REQUIRED WORK ::
Repeat each entry. Keep every line exactly as it is.

DATA PROVIDED ::

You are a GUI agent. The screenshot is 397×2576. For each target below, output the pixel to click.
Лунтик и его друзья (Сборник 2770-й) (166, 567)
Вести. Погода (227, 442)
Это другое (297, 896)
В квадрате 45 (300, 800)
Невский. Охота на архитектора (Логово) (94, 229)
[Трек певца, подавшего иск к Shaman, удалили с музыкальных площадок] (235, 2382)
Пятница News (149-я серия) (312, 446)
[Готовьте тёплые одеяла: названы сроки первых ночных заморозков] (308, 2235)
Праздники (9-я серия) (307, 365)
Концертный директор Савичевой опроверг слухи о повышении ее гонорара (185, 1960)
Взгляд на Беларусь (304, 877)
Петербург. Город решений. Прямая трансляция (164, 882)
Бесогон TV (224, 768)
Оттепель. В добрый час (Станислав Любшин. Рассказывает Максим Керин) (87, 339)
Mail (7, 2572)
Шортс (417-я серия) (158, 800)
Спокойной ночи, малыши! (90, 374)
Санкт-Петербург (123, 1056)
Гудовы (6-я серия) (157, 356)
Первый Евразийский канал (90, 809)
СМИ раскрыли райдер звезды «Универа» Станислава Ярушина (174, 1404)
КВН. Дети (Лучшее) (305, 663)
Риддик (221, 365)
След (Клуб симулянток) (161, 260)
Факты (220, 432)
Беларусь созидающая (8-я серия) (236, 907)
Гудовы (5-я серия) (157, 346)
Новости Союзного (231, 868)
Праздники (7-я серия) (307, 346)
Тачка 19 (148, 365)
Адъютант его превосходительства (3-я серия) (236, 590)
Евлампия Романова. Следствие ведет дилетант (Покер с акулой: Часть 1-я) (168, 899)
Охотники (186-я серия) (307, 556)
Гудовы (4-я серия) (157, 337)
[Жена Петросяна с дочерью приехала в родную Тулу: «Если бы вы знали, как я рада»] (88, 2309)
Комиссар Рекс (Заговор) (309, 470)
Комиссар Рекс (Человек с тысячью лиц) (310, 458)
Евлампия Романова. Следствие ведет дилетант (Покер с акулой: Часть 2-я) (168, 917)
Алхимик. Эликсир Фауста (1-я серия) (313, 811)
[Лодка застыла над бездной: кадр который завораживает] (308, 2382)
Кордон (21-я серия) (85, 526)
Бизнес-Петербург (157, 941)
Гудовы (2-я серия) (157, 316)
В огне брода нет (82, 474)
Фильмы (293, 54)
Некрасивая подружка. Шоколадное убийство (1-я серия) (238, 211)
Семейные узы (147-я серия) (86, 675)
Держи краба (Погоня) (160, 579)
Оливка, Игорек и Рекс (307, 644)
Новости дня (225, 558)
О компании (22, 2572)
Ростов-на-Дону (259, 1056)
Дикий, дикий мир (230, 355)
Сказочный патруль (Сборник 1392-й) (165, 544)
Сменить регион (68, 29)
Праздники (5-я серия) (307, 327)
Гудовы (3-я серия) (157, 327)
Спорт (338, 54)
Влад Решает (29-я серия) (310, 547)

OUTPUT OF THE TASK ::
You are a GUI agent. The screenshot is 397×2576. For each target below, output the pixel to click.
Лунтик и его друзья (Сборник 2770-й) (166, 567)
Вести. Погода (227, 442)
Это другое (297, 896)
В квадрате 45 (300, 800)
Невский. Охота на архитектора (Логово) (94, 229)
[Трек певца, подавшего иск к Shaman, удалили с музыкальных площадок] (235, 2382)
Пятница News (149-я серия) (312, 446)
[Готовьте тёплые одеяла: названы сроки первых ночных заморозков] (308, 2235)
Праздники (9-я серия) (307, 365)
Концертный директор Савичевой опроверг слухи о повышении ее гонорара (185, 1960)
Взгляд на Беларусь (304, 877)
Петербург. Город решений. Прямая трансляция (164, 882)
Бесогон TV (224, 768)
Оттепель. В добрый час (Станислав Любшин. Рассказывает Максим Керин) (87, 339)
Mail (7, 2572)
Шортс (417-я серия) (158, 800)
Спокойной ночи, малыши! (90, 374)
Санкт-Петербург (123, 1056)
Гудовы (6-я серия) (157, 356)
Первый Евразийский канал (90, 809)
СМИ раскрыли райдер звезды «Универа» Станислава Ярушина (174, 1404)
КВН. Дети (Лучшее) (305, 663)
Риддик (221, 365)
След (Клуб симулянток) (161, 260)
Факты (220, 432)
Беларусь созидающая (8-я серия) (236, 907)
Гудовы (5-я серия) (157, 346)
Новости Союзного (231, 868)
Праздники (7-я серия) (307, 346)
Тачка 19 (148, 365)
Адъютант его превосходительства (3-я серия) (236, 590)
Евлампия Романова. Следствие ведет дилетант (Покер с акулой: Часть 1-я) (168, 899)
Охотники (186-я серия) (307, 556)
Гудовы (4-я серия) (157, 337)
[Жена Петросяна с дочерью приехала в родную Тулу: «Если бы вы знали, как я рада»] (88, 2309)
Комиссар Рекс (Заговор) (309, 470)
Комиссар Рекс (Человек с тысячью лиц) (310, 458)
Евлампия Романова. Следствие ведет дилетант (Покер с акулой: Часть 2-я) (168, 917)
Алхимик. Эликсир Фауста (1-я серия) (313, 811)
[Лодка застыла над бездной: кадр который завораживает] (308, 2382)
Кордон (21-я серия) (85, 526)
Бизнес-Петербург (157, 941)
Гудовы (2-я серия) (157, 316)
В огне брода нет (82, 474)
Фильмы (293, 54)
Некрасивая подружка. Шоколадное убийство (1-я серия) (238, 211)
Семейные узы (147-я серия) (86, 675)
Держи краба (Погоня) (160, 579)
Оливка, Игорек и Рекс (307, 644)
Новости дня (225, 558)
О компании (22, 2572)
Ростов-на-Дону (259, 1056)
Дикий, дикий мир (230, 355)
Сказочный патруль (Сборник 1392-й) (165, 544)
Сменить регион (68, 29)
Праздники (5-я серия) (307, 327)
Гудовы (3-я серия) (157, 327)
Спорт (338, 54)
Влад Решает (29-я серия) (310, 547)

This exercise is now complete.